The Olympics display peak athletic achievements. But recent stuff we have seen in the Security Labs makes us think that it is also inspiring others to new heights, or in this case, lows.
As we suggested in our 2012 predictions, just as any big event or attraction also brings its negatives, we are starting to see hackers attracted to the 2012 Olympic Games.
And even though we’ve seen examples of things we’d expect, such as online ticket selling scams, I am more concerned about another challenge. You see, London is about to turn on Europe's biggest WiFi zone.
This network will cover central London and will be provided by mobile carrier O2. Timed to coincide with the 2012 Olympics in the city and the Diamond Jubilee, the area is likely to extend over Westminster, Kensington, and Chelsea.
Installation has apparently begun and should be up and running by March.
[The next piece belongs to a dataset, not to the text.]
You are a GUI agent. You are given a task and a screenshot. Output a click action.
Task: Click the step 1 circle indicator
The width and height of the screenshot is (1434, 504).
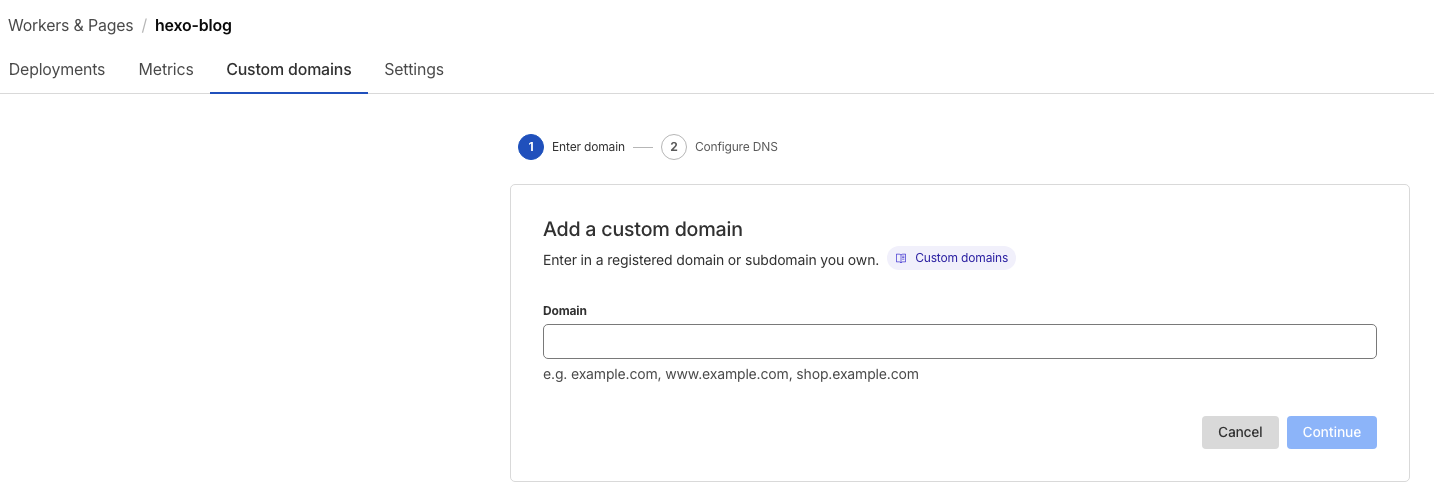531,147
The danger I see is this: Imagine you have joined thousands that come from all over the world to this global stage; perhaps you would like tap into this free WiFi and connect. So you attempt to log on when you are presented with hotspots identifying themselves as:
- 2012 London Olympic Games
- Olympics O2 (free WiFi)
- Free Olympics WiFi
Ummm… OK. Where am I going to connect? Because, between you and me, one of those is legitimate, one is a private network, and two are rogue wireless access points that are set up to attract the unaware and to steal data and credentials from those on the system.
[By the way, airports have the same problem. I frequently see “Free Wi-Fi” signs, but they don’t tell you the safe SSID. Surfer beware.]
I’m not sure what the SSID will actually be, and that’s the point – most visitors won’t either. You couldn’t put up enough signs to eliminate mistakes. Then, if you hop on and aren’t using a VPN, or aren’t connecting to an https site, the criminal who set up that access point can scan all of your requests, entered passwords, and even direct you to malicious sites.
If you plan on attending the Olympics, have a great time – but be safe and smart and try to only connect to known wireless networks.